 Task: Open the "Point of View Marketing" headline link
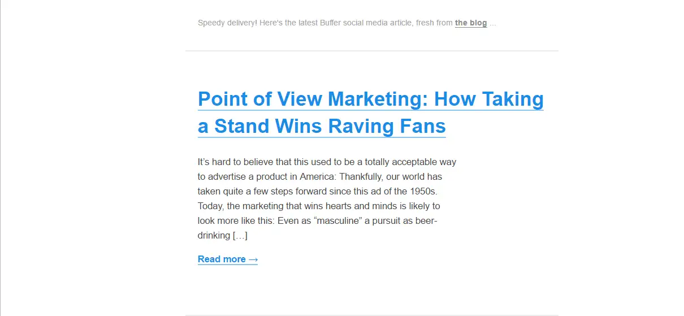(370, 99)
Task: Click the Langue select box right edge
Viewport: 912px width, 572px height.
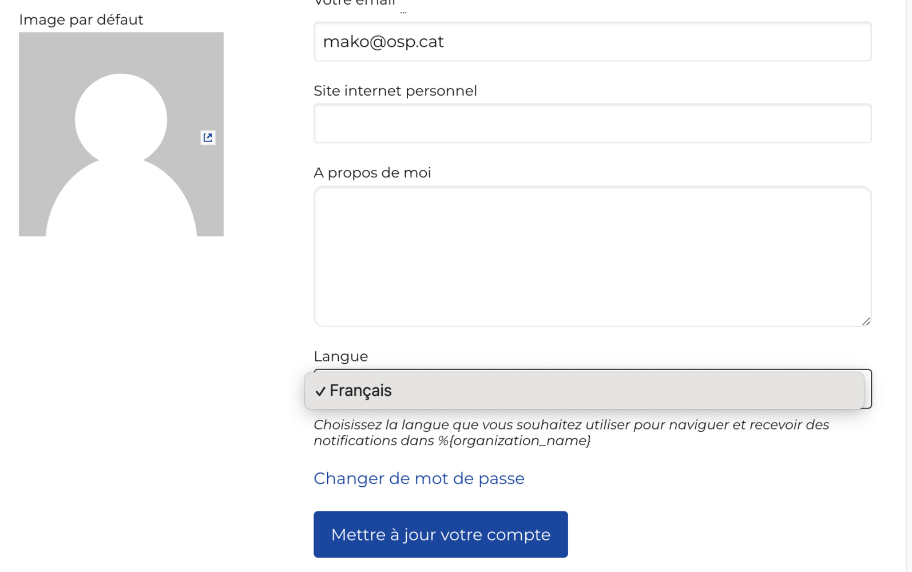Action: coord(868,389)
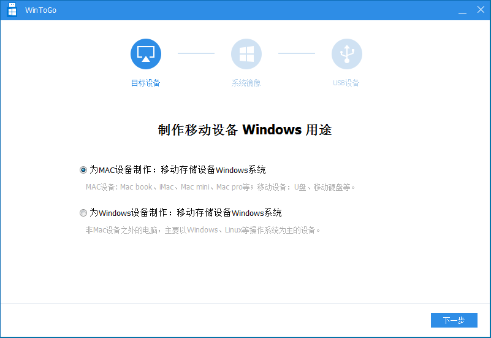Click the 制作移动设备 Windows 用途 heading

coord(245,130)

...

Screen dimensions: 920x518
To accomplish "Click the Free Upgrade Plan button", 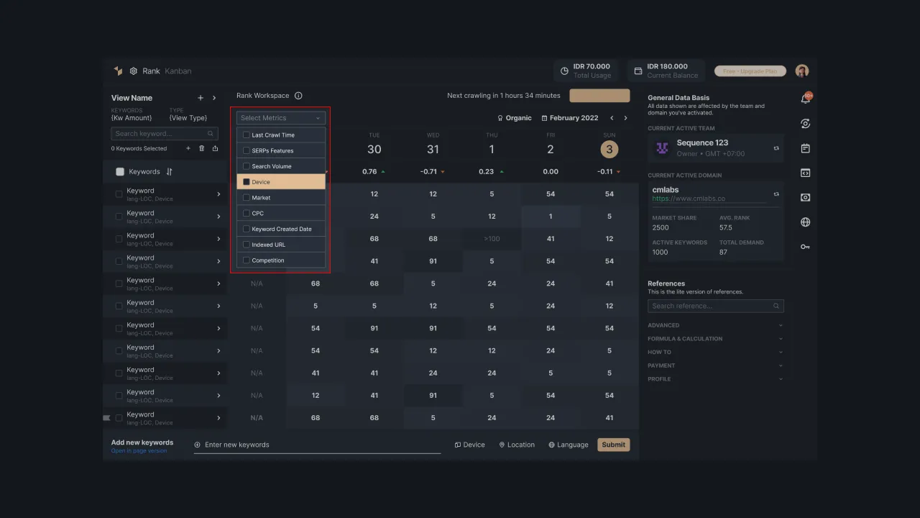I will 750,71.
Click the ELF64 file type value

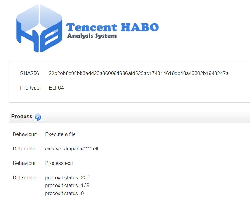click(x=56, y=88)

--

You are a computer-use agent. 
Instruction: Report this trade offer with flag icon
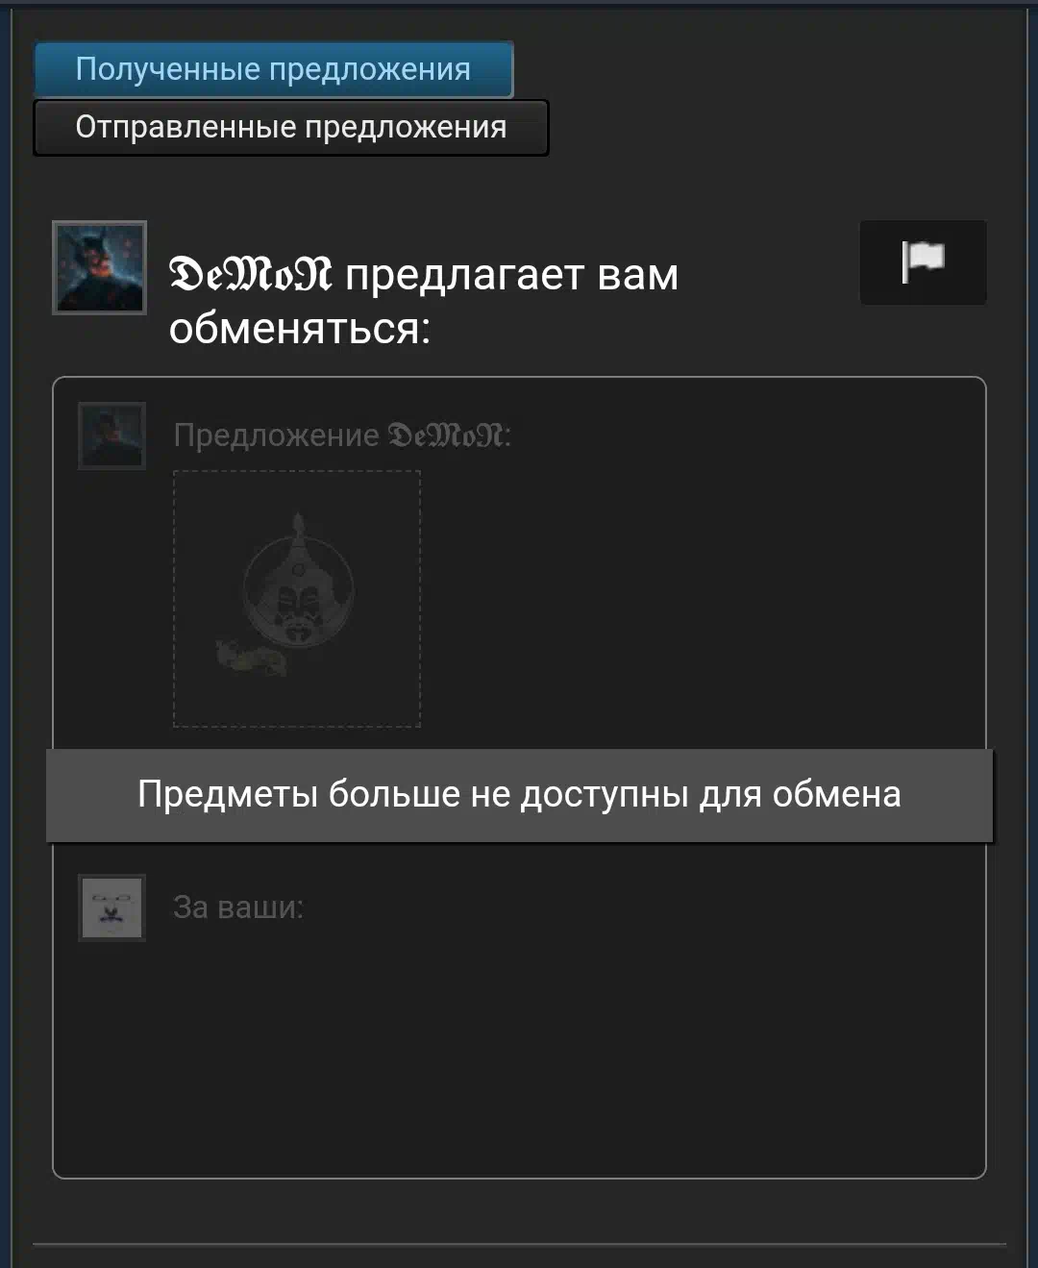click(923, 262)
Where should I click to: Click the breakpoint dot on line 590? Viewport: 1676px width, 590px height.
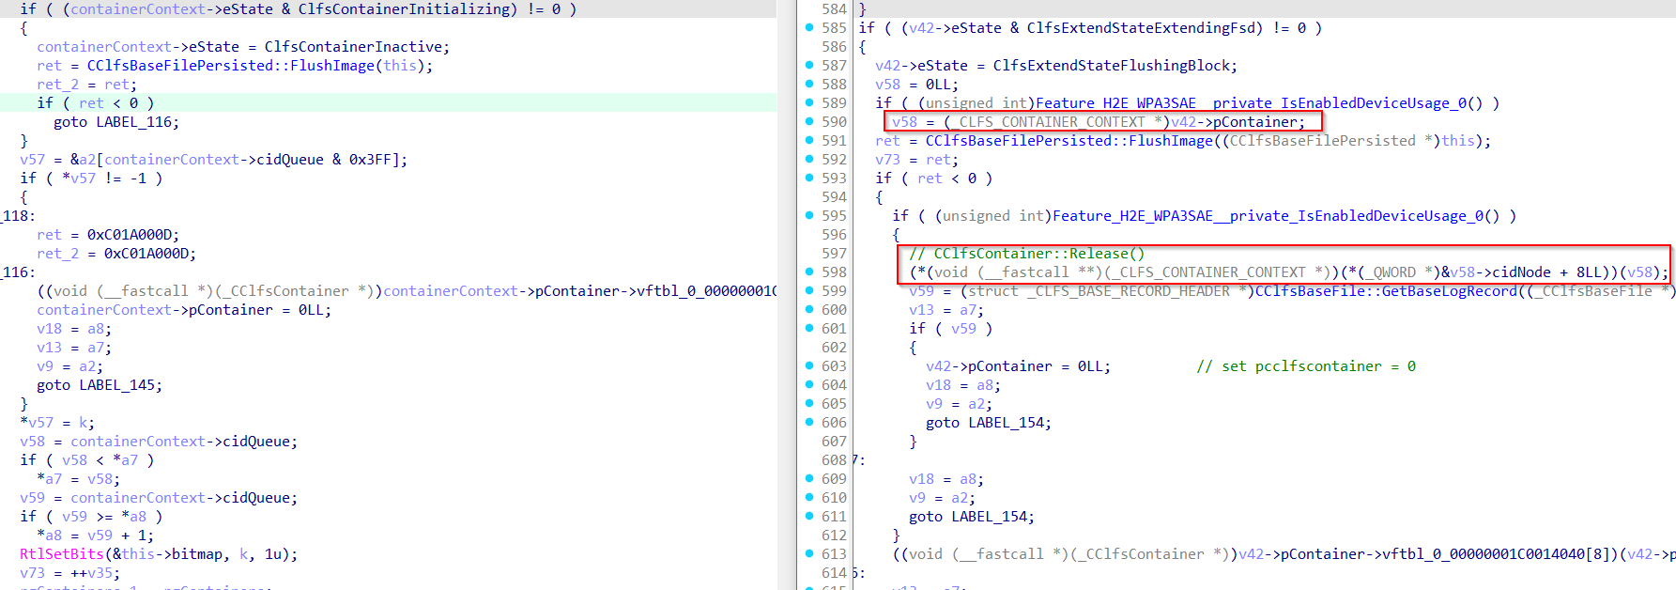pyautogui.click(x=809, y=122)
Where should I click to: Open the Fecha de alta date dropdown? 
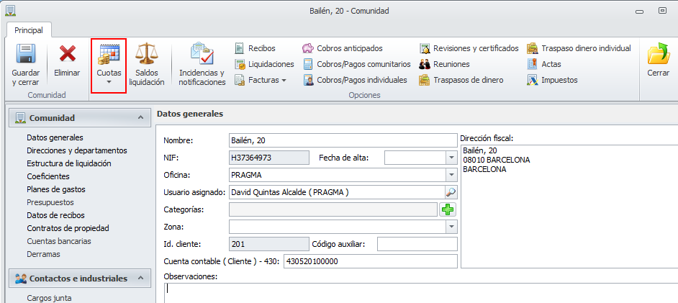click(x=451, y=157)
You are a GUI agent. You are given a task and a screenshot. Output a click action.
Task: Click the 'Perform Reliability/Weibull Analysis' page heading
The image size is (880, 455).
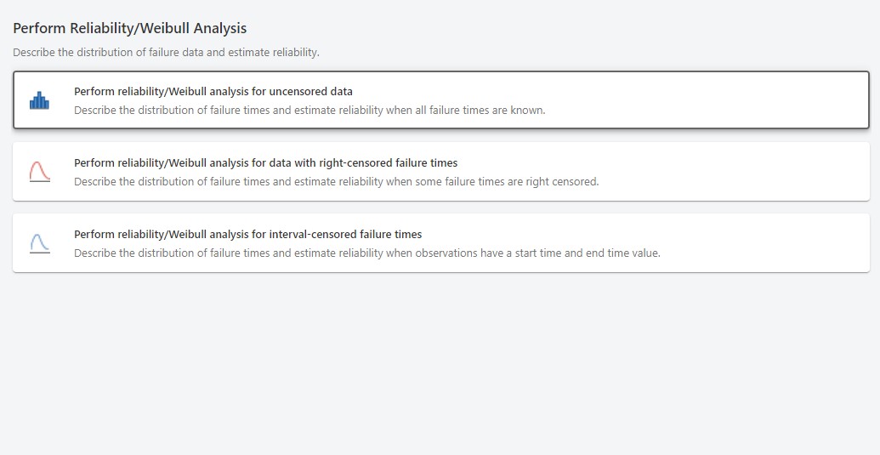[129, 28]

- REQUIRED ACTION:
Keep to the lines above from the line with "You are a computer-use agent." to the line with "You are a GUI", and set down exactly those, inclusive, with nothing else and every picture left out.

- RESPONSE BELOW:
You are a computer-use agent. 
Instruction: Report this trade offer with flag icon
click(923, 262)
Where should I click to: Click the breakpoint dot on line 590? Viewport: 1676px width, 590px height.
pyautogui.click(x=809, y=122)
Where should I click to: Open the Fecha de alta date dropdown? 
click(x=451, y=157)
You are a GUI agent. You are given a task and a screenshot. Output a click action.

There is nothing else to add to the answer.